Gilles’ life was changed, beginning with his understandably being fired from his lumberjacking job (if a lumberjack won’t cut trees, what’s the point?). Over time he became a woodworking artist, specializing in making chairs out of dead trees that he carefully selects after they have fallen; as Gamache says, Gilles makes his living giving dead trees new life.

“Funny how I learned about freedom from creatures that are rooted in place.” In Tolkien’s The Two Towers, the middle book in his classic trilogy The Lord of the Rings, the hobbits Merry and Pippin learn a similar lesson from Treebeard and the Ents, the oldest creatures in Middle Earth who are, for all intents and purposes, intelligent trees who have the ability to walk, think, and talk—very, VERY slowly and deliberately. They are my favorite characters in Tolkien’s masterpiece. Merry and Pippin, running for their lives from a band of murderous orcs from whom they have just escaped, find themselves in middle of Fangorn Forest where the Ents live.

After hearing about the forces gathering for a classic battle between good and evil on the borders of their forest, Treebeard calls for an “Entmoot,” a council of Ents to decide what, if anything, they should do about these disturbing events. It takes days for the Ents to gather, and many more days for the debate to take place at a one-sentence-per-hour pace. Merry and Pippin are driven close to madness with impatience over the snail-like deliberateness of the Ents—but when they finally choose to take a side in the battle, their participation sways the conflict, at least for a while, in the direction of the good guys.

In our American culture, freedom is often thought of as the ability to do whatever I want, whenever I want to do it, free from the interference of anyone other than me. Any perceived limitation on what I want to do, even if clearly in my own interest and that of others, is a violation of my “freedom.” But philosophers have argued for centuries that this uninhibited throwing around of my deliberative weight is anything but true freedom.

Aristotle conceived of the life of freedom and moral excellence as a life constructed out of the virtues, good habits that, when cultivated, incline a person to do the right thing as a matter of developed character rather than conscious choice. More than two millennia later, Iris Murdoch provides a contemporary spin on Aristotle’s insight in The Sovereignty of Good by suggesting that it is in the small choices concerning what we pay attention to and adopt as centrally important that true freedom is to be found.

But if we consider what the work of attention is like, how continuously it goes on, and how imperceptibly it builds up structures of value round about us, we shall not be surprised that at crucial moments of choice most of the business of choosing is already over.

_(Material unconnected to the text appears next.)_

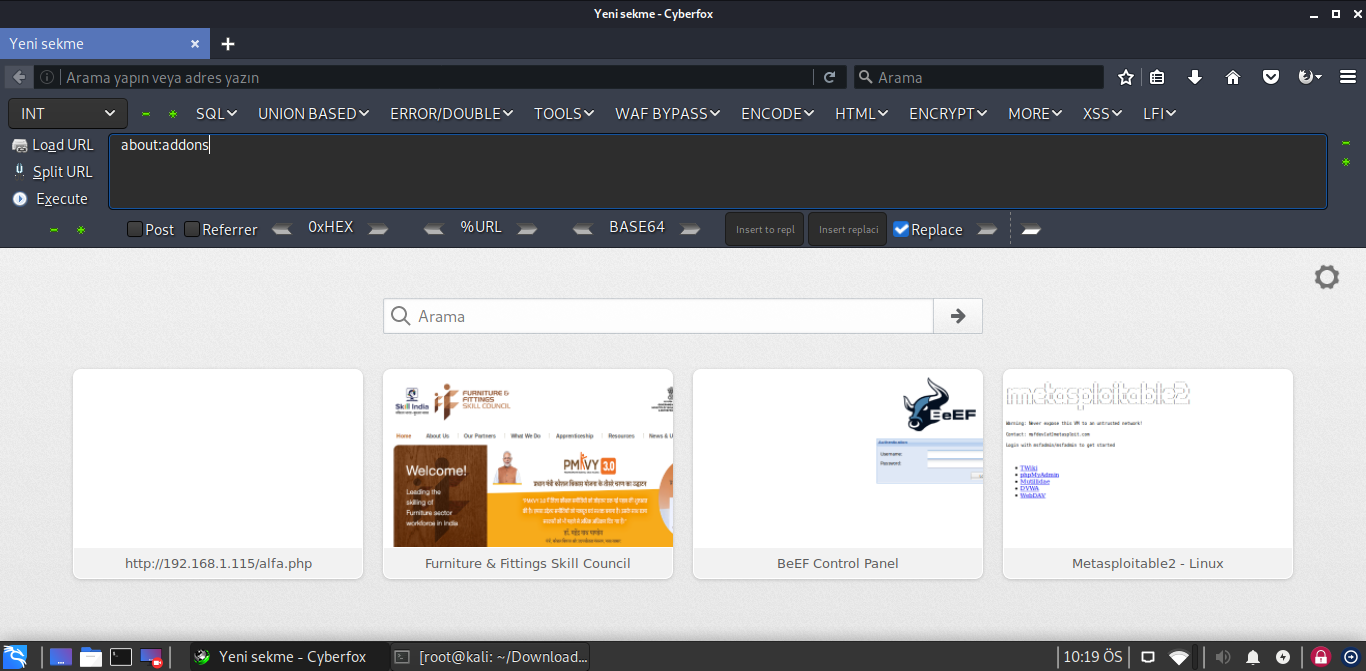Toggle the Referrer checkbox
Viewport: 1366px width, 671px height.
pyautogui.click(x=192, y=229)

This does not imply that we are not free, certainly not. But it implies that the exercise of our freedom is a small piecemeal business which goes on all the time and not a grandiose leaping about unimpeded at important moments.

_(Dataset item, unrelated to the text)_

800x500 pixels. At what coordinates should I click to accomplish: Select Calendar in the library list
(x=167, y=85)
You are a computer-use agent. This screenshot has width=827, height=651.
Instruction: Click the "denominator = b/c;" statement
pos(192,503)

True freedom, under this description, is acting in attunement with one’s character and conscience—items that are constructed slowly, deliberately, and in accord with one’s best nature. A lot like a tree, in other words.

A human being can never entirely trade its animal survival strategy for the rootedness of a plant. But we can, as Gilles, Merry, and Pippin did, learn a lot about freedom and how to be in the world from a tree. I used to wonder what Martin Luther meant when, at the Diet of Worms, he concluded his refusal to recant his heretical writings by saying “Here I stand. I can do no other.” Of course he could have done otherwise! I would complain. No one is forcing him not to recant.

Luther’s point was that at this moment in his life, recanting his writings would be the same as ceasing to be Martin Luther. He can do no other because his character has rooted him in place. As Murdoch suggests, if one has paid attention to the incremental tiny choices that shape one’s character and life over time, what to do at “crucial moments of choice” will not only be clear—it will be unavoidable. In Psalm 1, the psalmist likens those whose “delight is in the law of the Lord” to “trees planted by streams of water . . . in all they do, they prosper.” Be like a tree.